## What needs to be done
Copy, word for word, the lines of the entries below between the one with "The image size is (1121, 478)." and the one with "You are a computer-use agent. Image resolution: width=897", inclusive, and leave out everything else.

## Dataset content
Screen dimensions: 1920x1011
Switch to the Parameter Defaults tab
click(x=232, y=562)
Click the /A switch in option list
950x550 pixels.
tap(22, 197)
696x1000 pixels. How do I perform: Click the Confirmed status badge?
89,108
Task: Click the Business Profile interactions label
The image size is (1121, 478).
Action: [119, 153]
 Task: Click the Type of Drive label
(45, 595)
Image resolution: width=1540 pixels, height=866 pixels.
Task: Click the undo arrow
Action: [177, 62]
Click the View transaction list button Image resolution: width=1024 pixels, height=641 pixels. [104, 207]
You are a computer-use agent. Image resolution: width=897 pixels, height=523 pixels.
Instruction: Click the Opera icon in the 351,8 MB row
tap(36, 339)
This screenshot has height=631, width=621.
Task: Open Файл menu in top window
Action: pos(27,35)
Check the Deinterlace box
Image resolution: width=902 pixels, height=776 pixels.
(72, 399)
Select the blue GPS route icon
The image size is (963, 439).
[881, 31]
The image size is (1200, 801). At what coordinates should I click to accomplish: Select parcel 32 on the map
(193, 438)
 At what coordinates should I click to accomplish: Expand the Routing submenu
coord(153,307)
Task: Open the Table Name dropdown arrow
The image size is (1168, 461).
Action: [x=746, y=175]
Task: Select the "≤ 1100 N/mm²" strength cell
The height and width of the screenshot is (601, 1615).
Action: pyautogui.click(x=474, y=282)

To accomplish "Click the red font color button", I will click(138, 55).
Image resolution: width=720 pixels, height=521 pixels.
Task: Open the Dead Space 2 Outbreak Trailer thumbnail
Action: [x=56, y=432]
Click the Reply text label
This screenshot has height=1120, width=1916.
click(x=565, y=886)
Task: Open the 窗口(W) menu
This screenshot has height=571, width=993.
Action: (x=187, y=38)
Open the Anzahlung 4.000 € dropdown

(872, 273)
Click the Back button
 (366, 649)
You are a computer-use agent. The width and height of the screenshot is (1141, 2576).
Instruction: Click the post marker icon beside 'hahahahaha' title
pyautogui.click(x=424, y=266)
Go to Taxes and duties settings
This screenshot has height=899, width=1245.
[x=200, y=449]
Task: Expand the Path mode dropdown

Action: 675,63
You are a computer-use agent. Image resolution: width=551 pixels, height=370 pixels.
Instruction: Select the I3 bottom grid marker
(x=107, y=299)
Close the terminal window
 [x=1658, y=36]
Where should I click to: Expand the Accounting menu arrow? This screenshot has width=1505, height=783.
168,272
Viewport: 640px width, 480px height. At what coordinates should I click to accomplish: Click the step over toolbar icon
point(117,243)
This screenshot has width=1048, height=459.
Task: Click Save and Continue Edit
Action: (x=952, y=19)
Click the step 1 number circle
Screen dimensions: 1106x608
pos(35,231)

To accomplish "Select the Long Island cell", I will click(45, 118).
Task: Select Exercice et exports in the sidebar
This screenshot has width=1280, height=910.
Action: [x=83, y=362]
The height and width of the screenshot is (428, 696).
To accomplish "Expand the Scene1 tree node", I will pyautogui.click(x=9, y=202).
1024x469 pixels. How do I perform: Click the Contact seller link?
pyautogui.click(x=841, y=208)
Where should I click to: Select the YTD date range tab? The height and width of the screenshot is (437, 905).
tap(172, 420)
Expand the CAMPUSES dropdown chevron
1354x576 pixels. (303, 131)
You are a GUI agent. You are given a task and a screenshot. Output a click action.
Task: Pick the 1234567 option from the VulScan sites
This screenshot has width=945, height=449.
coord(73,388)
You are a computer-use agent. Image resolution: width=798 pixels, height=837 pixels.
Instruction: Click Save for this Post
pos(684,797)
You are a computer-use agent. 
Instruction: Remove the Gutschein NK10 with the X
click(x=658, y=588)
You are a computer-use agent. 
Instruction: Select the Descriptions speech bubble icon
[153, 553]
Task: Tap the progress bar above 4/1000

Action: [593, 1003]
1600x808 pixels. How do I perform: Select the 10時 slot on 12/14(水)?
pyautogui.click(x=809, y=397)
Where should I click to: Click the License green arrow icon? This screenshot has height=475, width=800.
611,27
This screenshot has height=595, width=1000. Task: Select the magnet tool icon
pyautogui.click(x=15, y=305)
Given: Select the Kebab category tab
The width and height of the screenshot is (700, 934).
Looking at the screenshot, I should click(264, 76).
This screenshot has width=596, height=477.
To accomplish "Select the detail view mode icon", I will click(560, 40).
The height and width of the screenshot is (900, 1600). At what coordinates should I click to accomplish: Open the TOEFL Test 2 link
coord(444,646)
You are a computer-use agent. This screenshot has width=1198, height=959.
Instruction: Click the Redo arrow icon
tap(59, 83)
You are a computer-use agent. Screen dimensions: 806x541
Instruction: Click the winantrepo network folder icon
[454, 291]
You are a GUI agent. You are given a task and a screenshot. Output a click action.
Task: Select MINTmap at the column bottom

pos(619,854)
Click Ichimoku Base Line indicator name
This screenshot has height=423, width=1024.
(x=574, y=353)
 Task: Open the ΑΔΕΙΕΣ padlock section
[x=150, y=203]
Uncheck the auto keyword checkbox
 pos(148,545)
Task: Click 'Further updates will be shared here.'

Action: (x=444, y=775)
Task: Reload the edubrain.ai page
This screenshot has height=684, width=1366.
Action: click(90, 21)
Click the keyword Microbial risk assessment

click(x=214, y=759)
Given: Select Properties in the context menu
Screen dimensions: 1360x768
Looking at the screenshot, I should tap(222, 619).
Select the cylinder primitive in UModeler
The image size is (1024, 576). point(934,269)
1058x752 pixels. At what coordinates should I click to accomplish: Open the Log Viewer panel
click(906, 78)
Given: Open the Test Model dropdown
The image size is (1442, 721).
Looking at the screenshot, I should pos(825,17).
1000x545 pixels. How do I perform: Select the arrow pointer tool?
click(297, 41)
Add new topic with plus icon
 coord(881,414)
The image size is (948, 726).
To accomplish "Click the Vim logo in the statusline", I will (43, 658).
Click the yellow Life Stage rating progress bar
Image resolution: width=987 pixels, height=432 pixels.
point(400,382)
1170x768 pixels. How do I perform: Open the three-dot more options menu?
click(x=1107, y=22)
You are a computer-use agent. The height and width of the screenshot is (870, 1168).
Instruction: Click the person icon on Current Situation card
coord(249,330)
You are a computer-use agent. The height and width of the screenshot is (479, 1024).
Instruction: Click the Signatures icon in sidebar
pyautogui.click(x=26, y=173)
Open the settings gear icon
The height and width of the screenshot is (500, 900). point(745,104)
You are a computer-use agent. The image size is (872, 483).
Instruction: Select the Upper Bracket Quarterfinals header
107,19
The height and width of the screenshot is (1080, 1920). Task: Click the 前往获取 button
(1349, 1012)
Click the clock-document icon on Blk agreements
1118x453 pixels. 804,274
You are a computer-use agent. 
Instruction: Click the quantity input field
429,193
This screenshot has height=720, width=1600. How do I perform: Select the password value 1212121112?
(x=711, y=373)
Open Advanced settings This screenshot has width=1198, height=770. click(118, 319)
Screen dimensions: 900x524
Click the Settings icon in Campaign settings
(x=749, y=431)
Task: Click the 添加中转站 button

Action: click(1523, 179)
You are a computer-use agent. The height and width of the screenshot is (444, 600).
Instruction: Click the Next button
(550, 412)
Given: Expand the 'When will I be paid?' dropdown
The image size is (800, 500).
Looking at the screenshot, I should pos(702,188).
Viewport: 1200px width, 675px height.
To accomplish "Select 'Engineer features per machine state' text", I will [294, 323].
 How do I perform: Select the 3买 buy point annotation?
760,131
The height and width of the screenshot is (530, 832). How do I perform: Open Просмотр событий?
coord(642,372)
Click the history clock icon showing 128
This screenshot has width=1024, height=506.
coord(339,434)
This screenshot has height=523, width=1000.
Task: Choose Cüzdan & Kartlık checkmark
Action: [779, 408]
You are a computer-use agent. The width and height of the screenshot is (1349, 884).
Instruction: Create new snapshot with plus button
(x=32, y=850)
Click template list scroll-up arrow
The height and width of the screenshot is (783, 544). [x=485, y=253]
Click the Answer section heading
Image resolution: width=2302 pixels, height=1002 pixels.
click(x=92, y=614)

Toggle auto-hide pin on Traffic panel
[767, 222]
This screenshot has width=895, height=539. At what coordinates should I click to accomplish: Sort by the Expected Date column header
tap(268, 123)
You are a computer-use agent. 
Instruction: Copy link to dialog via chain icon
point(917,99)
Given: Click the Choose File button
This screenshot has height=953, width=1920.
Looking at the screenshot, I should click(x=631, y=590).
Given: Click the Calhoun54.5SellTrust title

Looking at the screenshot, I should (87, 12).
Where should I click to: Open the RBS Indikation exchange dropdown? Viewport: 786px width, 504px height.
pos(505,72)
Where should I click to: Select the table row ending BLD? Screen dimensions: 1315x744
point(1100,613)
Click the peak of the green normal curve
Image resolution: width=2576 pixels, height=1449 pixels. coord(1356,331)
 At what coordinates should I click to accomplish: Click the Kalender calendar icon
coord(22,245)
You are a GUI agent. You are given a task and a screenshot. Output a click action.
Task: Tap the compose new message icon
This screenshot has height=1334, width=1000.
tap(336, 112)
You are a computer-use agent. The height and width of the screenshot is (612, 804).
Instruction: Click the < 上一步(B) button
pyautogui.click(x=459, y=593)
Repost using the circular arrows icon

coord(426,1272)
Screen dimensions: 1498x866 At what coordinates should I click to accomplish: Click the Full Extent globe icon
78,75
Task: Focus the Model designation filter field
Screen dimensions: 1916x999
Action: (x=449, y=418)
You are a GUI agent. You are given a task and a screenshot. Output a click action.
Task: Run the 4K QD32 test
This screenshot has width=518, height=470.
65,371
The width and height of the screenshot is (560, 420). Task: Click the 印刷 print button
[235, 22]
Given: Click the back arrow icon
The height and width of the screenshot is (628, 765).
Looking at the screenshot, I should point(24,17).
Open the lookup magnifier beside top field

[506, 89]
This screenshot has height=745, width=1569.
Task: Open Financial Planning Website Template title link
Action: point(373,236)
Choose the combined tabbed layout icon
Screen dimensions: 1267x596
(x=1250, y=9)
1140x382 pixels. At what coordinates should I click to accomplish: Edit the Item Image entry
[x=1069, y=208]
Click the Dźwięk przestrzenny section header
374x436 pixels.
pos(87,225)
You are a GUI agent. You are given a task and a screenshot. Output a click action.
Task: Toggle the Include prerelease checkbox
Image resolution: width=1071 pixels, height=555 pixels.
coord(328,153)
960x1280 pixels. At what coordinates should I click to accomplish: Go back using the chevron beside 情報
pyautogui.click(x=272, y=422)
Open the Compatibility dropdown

## Result
The image size is (1121, 478).
Action: [119, 153]
 Task: Click the Type of Drive label
(45, 595)
Image resolution: width=1540 pixels, height=866 pixels.
Task: Click the undo arrow
Action: [177, 62]
Click the View transaction list button Image resolution: width=1024 pixels, height=641 pixels. [104, 207]
You are a computer-use agent. Image resolution: width=897 pixels, height=523 pixels.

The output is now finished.